[Work order A]: In the post about involuntary sin, condense the paragraph beginning "But was it fully voluntary?" into a shorter version that keeps its main facts.
[Work order B]: Summarize the post about involuntary sin in two sentences.
[Work order C]: Write the next paragraph of the post about involuntary sin, continuing on from its final sentence.

[Supplied passage]:
------------------------
Written by Phil Monroe
Monday, 02 July 2012 00:00
Can your body make you sin? If so, are you still responsible?
In my last post , I answered “Yes…and yes.” And then I gave a short and partial defense. Today I want to give a vignette for us to chew on as we consider the matter of culpability for involuntary sins. And then…I want to consider a better question.
Your 2 year old missed his daily nap, is hungry, and tired as a result of an event you attended. He has a meltdown. He kicks, screams, cries, refuses his mother’s comfort all because he wants some object he cannot have. You, being the good parent you are, recognize the child’s distress, whisper in his ear to comfort him, say “no” firmly to his kicks, find something for him to eat and finally a place to take a nap.
Has the child sinned? He surely demanded something, acted aggressively, even disobeyed by grabbing the object after his mother said to stop.
Yes, he sinned.
But was it fully voluntary? No. We consider the circumstances (including the fact that we may have knowingly put the child into a situation like this because WE wanted to enjoy this event). We understand that his over-tired body is not helping matters. We forgive, we overlook, we understand, we help. We do so because we know his choices are not fully within his control.
Now, we may have another reaction altogether when we see our little boy (fully rested and fed) look us in the eye and try to bite his baby brother after we just told him to stop. We know he has better voluntary control here and is in a power struggle. And we respond with appropriate discipline.
But what about another vignette?
We could easily have considered a vignette of a brain-injured man or a panic-disordered woman. We respond to individuals based not only on whether something is sinful but also on how much voluntary control we think they have considering the circumstances in play (environment, biology, understanding, etc.).
So, our bodies can cause us to sin in that we have little capacity to choose otherwise. In the classic sense, we are guilty whether it is voluntary or not. And yet we, and God himself, varies responses to such sins based on a variety of factors (e.g., gentle exhortation for one to sin no more, curses to another). We do not ascribe innocence to those less culpable but do try to find merciful resources to help them beyond their limited capacities.
------------------------
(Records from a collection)
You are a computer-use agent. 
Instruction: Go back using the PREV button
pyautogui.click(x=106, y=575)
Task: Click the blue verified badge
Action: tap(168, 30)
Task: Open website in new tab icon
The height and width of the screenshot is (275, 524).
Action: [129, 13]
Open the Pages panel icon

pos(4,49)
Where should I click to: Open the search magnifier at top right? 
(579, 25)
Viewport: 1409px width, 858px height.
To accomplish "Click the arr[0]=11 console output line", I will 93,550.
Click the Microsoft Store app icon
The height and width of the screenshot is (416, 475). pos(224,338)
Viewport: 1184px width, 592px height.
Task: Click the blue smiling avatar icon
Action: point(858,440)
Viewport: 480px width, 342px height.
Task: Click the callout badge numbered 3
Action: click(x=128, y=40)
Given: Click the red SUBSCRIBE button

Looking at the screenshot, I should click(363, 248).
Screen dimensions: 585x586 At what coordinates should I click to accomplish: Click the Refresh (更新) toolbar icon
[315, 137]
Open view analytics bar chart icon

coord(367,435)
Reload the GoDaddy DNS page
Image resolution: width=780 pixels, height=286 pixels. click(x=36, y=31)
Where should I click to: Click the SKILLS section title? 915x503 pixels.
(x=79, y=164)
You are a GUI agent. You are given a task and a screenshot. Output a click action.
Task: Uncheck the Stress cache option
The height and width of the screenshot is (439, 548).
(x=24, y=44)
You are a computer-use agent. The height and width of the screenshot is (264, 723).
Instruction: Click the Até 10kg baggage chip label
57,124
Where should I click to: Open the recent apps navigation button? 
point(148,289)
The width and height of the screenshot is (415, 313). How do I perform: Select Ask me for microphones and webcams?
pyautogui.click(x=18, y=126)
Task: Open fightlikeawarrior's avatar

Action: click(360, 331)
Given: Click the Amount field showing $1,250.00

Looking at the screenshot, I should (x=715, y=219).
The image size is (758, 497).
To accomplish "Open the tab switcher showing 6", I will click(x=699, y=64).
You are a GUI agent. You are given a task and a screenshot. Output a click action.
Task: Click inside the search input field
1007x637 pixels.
------------------------
[Reply A]: The child's sin was not fully voluntary. We weigh the circumstances, possibly including that we knowingly brought him into the situation for our own enjoyment, and we see that his over-tired body makes matters worse. So we forgive, overlook, understand and help, because his choices are not fully within his control.

[Reply B]: Through the example of an over-tired, hungry toddler's meltdown, the post holds that the child sins but not fully voluntarily, so parents respond with comfort and help rather than the discipline they use when he acts with clear control. It concludes that our bodies can cause us to sin with little capacity to choose otherwise, and that although we remain guilty, we and God vary our responses by circumstance and seek merciful resources for those less culpable.

[Reply C]:
Thankfully, all of it is covered by the cross.
A better question!
If nothing we do is truly without sin in this life, do we gain much in trying to assess guilt/innocence and ultimate responsibility for behavior? Maybe we ought to consider a better question: What does the Lord offer as a way of escape from sinful and flawed behaviors…and will we use them (or offer them to others)? Consider the following merciful escapes:
Biological mercies. In God’s providence, he provides some with biological aids for body/soul struggles. Certain medications may help decrease addictive behavior, depression, or anxiety. These body/soul weaknesses are rarely cured by such compounds, but cure is not the only possibility of help. Sadly, I find many afraid to seek biological aids for what they determine to be primarily will problems. They worry that these aids will decrease their spiritual sensitivities. But if increasing positive mood enables a depressed man to say no to addictive behavior, should we criticize that way of escape?
Community mercies. I know a forty-year old brain injured man who is an emotional shell of his former self. While he looks fully recovered, he no longer has much self-awareness. He promises many things but lacks the ability to follow through. His church community includes other men who are patient with him and yet remind him frequently that he can best love his wife by doing simple chores each day. Rather than rebuke him over and over, they gently point him to better behaviors.
The point I am trying to make here is that much of our work as Christians should be that of compassionate rescue rather than impersonal assessment (AKA judgment). Yes, the wounds of a friend are sometimes necessary. Confrontation can be the best way to love someone. But we too often stop with our assessment of culpability and miss the fact that God is gracious in providing us a way of escape from our behavioral struggles.
Phil Monroe is Professor of Counseling & Psychology and Director of the MA in Counseling program at Biblical Seminary. He maintains a private practice with Diane Langberg & Associates. You can follow his personal and professional musings at www.wisecounsel.wordpress.comor read more about it at http://www.biblical.edu/index.php/phillip-monroe.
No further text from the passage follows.